Olympics is the Olympics and goofy results happen. But this is a good example why race radios are needed in real races. It's pretty dumb when an event is decided by lack of information and its a deterrent to sponsors when you add too much randomness.
The underlined part is bit of a knee-jerk reaction. It would make some sense to question the sensibility of holding one particular race without radios, when they can use them in every other one. In fairness, the same formula applied to men too, and they had no major issues with handling a different flow of information during the race.
In no way can womens ORR used as an example of no race radios leading up to too random racing. Firstly, the teams here were smaller than required if the right balance between control and unpredictability is concerned. This was further excarberated with three major favourites being in the same team. With four-women team that left the Dutch short of domestiques when other teams were understandably reluctant to work with them.

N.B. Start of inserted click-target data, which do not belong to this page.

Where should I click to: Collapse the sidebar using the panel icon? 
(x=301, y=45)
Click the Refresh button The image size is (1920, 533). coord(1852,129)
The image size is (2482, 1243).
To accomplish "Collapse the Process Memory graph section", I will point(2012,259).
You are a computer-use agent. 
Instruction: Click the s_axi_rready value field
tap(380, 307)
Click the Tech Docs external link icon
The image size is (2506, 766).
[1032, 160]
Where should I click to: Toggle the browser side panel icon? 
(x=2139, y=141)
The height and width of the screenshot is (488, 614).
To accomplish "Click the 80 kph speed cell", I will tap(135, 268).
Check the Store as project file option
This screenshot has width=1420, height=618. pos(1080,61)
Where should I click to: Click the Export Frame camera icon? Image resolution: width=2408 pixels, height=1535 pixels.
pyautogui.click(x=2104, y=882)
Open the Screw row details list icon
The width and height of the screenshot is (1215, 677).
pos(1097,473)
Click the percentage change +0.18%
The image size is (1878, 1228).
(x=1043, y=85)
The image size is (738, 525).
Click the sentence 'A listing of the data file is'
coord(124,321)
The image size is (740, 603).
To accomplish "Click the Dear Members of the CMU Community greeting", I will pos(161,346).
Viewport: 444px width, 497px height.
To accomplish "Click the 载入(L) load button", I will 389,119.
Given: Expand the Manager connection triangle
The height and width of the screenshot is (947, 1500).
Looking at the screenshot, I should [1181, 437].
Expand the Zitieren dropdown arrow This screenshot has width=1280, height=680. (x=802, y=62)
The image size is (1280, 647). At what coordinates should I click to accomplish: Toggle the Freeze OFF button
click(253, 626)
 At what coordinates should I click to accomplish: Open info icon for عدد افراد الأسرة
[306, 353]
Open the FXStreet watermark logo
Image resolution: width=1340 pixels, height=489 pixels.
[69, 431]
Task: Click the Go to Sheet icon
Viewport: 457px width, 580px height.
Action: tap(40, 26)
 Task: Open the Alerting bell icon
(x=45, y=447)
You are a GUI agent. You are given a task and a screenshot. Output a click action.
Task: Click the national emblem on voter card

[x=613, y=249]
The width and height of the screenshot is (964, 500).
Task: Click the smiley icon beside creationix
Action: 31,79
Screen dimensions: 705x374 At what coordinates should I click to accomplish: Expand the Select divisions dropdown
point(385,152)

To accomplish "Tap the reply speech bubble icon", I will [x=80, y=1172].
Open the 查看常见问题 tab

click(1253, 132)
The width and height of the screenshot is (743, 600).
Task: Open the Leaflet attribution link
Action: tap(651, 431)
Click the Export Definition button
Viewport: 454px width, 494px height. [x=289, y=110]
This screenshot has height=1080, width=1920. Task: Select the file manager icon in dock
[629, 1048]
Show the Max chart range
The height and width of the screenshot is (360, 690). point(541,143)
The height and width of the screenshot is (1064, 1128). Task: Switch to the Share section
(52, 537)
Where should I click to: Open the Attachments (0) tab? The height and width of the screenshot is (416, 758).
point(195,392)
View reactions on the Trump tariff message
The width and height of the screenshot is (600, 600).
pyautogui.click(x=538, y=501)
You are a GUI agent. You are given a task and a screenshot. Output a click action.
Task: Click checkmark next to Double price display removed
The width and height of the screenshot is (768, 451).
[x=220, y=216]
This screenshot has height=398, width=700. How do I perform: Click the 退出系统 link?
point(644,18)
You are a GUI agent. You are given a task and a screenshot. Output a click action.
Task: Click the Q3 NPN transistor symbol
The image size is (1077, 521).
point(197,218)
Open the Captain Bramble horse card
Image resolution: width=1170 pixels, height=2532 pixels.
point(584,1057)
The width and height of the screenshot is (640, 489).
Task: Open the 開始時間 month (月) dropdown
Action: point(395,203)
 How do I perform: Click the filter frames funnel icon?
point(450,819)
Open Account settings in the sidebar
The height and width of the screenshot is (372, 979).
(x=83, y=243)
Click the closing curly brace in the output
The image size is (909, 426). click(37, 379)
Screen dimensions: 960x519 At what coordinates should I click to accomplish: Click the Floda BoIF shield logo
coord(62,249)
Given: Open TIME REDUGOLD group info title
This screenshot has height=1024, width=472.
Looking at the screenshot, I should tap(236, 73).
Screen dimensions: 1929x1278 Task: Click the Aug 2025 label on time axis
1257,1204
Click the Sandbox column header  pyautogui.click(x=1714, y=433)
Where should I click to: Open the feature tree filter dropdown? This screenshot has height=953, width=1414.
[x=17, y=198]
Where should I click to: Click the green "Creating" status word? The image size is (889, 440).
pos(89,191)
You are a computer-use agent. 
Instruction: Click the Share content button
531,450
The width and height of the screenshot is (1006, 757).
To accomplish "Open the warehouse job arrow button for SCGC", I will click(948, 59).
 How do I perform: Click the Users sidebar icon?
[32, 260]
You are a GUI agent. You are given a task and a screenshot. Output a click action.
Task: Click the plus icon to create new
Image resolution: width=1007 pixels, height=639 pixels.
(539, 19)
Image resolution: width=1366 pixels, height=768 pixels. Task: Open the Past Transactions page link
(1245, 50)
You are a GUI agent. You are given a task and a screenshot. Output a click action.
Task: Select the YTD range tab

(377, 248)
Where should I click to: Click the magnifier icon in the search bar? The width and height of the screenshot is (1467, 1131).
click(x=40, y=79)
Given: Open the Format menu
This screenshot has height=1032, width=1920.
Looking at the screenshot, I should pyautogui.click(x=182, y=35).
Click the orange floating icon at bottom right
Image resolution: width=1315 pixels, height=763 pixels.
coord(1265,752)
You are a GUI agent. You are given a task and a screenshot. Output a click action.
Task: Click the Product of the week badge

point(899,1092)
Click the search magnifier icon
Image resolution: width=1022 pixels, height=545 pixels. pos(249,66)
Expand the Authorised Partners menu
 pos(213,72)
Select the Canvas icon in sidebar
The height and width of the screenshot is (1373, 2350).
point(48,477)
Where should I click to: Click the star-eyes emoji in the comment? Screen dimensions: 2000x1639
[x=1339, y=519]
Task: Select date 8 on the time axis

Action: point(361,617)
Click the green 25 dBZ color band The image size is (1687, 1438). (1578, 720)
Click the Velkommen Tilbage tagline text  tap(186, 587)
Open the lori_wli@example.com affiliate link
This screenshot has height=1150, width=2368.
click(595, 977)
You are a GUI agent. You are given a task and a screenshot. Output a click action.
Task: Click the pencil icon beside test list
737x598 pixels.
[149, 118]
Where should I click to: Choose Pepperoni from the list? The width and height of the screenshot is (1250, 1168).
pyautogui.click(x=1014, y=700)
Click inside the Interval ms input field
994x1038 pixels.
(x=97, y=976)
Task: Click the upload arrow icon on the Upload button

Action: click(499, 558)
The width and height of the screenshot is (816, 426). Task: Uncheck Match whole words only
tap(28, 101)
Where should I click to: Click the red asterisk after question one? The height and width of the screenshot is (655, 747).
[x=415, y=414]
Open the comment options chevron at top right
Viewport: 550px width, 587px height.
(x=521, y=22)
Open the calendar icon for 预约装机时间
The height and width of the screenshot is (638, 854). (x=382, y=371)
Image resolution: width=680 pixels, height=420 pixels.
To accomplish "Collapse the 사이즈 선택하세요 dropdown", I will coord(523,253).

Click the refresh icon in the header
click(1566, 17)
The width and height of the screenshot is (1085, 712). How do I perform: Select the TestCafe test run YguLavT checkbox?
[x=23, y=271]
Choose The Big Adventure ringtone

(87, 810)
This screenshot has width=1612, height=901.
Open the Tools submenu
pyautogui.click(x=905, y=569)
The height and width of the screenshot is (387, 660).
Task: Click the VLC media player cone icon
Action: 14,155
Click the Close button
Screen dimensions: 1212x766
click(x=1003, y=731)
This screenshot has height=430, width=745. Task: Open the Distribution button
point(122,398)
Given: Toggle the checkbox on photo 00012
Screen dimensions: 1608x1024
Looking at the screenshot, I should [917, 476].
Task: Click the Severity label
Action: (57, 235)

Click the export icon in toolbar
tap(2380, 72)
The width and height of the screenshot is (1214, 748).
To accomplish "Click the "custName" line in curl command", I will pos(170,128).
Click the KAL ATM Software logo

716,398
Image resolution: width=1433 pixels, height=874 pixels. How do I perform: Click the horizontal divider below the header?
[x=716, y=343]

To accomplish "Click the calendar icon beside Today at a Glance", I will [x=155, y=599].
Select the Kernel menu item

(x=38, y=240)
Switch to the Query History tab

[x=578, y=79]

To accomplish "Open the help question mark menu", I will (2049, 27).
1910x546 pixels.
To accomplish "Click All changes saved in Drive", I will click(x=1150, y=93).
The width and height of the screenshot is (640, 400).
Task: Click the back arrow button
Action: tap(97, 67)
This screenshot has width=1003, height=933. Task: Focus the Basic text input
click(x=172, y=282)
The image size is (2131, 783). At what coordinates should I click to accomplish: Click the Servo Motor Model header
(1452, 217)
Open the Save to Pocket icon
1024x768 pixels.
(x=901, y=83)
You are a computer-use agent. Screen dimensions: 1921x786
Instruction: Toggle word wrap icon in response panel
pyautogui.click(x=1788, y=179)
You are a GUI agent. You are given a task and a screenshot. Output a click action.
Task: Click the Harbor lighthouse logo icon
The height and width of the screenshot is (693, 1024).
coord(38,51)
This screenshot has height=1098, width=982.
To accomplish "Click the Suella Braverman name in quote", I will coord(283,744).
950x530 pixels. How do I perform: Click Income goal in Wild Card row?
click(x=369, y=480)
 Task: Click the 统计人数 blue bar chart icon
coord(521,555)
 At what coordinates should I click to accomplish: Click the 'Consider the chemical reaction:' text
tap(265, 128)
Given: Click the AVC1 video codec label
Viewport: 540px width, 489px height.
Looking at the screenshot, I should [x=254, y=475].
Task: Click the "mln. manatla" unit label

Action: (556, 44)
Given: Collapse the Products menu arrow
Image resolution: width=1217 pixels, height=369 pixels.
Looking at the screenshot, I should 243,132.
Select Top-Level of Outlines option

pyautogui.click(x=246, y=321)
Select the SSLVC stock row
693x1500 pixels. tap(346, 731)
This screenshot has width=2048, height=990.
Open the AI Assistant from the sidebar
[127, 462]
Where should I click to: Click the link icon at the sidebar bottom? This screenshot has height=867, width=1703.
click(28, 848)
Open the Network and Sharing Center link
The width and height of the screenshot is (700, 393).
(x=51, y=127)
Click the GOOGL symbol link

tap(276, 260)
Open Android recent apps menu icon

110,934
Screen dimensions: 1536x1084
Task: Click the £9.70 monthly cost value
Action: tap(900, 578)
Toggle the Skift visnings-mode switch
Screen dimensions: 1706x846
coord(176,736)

In addition, Kiesenhofer was so strong that even in case of understanding that she's still out in front, the Dutch should probably have used at least two of their riders up for their chase to be successful. Them having so many big name leaders, I'm not sure the required cohesion as a team and willingness to sacrifice themselves for teams success was there in the first place.
So to sum it up, I think that the lack of race radios was a comfortably low hanging fruit to crab to explain the major screwjob specially the Dutch team had. The bigger reason for overt randomness of the result (at least for some people's liking) was too small size of teams which was excarberated by uneven distribution of pre-race favourites between teams and relative unfamiliarity of riders and DS's with racing without race radios.